GIVEN TASK 1
Render this sentence from the MMDetection tutorial excerpt below into Spanish: "We can either use them for inference right out of the box or fine-tune them on our own datasets."
GIVEN TASK 2
Answer these from the MMDetection tutorial excerpt below:
(a) Where does this post fall in its series?
(b) Which dataset will be downloaded and extracted?
(c) Which model's weights will be fine-tuned?
GIVEN TASK 3
List every post title in the series that the MMDetection tutorial excerpt below names.

MMDetection is a great tool for deep learning based object detection. It provides a lot of pretrained models (literally in hundreds). We can either use them for inference right out of the box or fine-tune them on our own datasets. But when learning about the MMDetection toolbox, getting around training deep learning models can become a bit tricky. So, in this tutorial, we will cover all the basics of using MMDetection for training and fine-tuning an object detection model.

This is the third post in the Getting Started with MMDetection for Object Detection series.

• Install MMDetection on Ubuntu and Windows for RTX and GTX GPUs
• Image and Video Inference using MMDetection
• Getting Started with MMDetection Training for Object Detection.

If you are new to the series, going through the previous posts will really help you. In fact, going through the inference post will help you get a good idea of the structure of the files and folders of the MMDetection repository.

Topics to Cover

• First, we will clone the MMDetection repository. This is quite important as we will be dealing with its model configuration files.
• Then we will download the Pascal VOC 2007 dataset and extract it. We will check out the reasons for choosing this dataset in the respective section.
• After that, we will download the model weights that we want to fine-tune. Specifically, we will use the Faster RCNN ResNet50 FPN model which has been pretrained on the COCO dataset.

INFORMATION PROVIDED
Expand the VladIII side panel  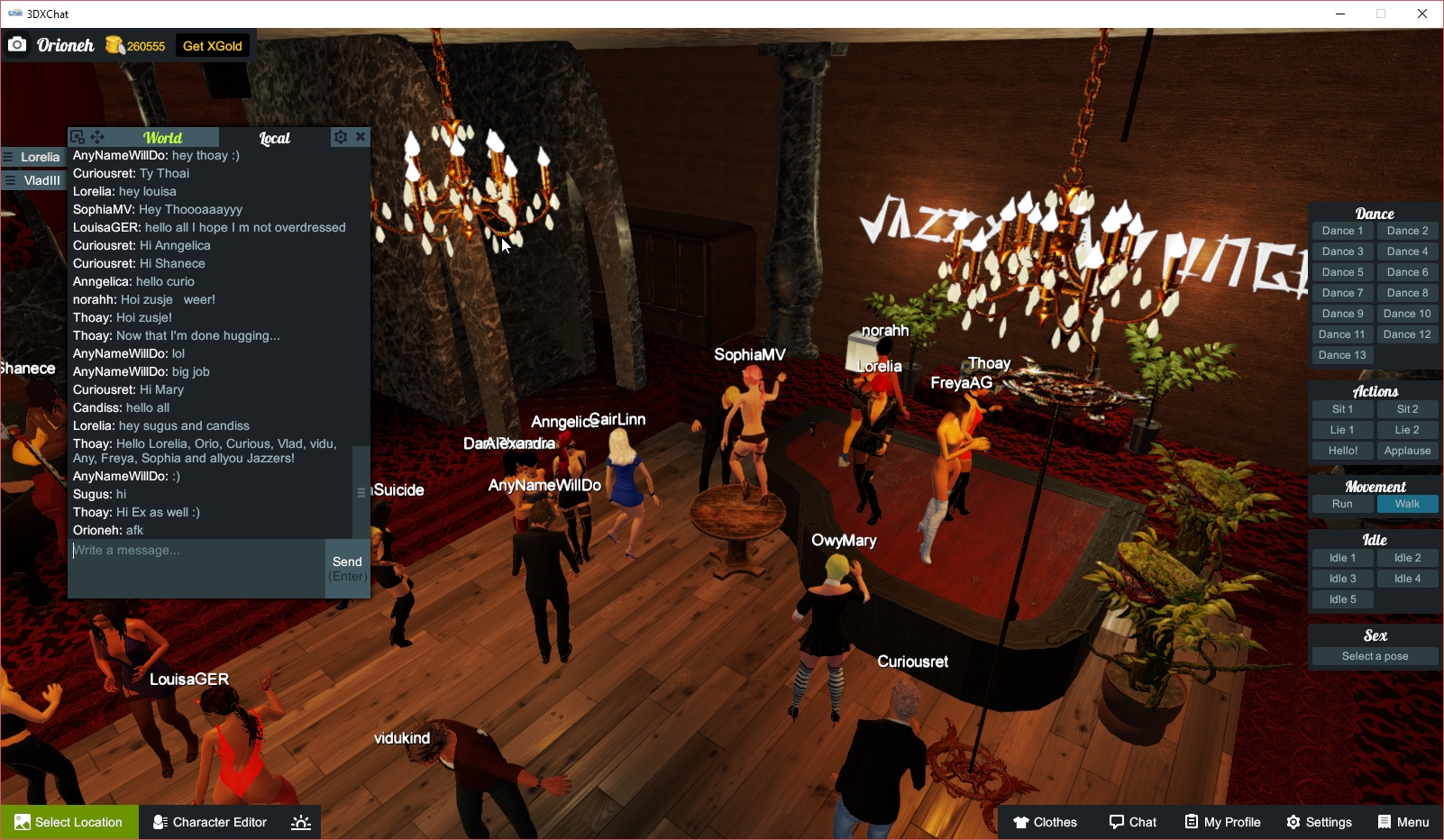tap(33, 179)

TASK OUTPUT 1
Podemos usarlos directamente para la inferencia o hacerles un ajuste fino con nuestros propios conjuntos de datos.

TASK OUTPUT 2
(a) It is the third post.
(b) The Pascal VOC 2007 dataset.
(c) The Faster RCNN ResNet50 FPN model, pretrained on the COCO dataset.

TASK OUTPUT 3
- Install MMDetection on Ubuntu and Windows for RTX and GTX GPUs
- Image and Video Inference using MMDetection
- Getting Started with MMDetection Training for Object Detection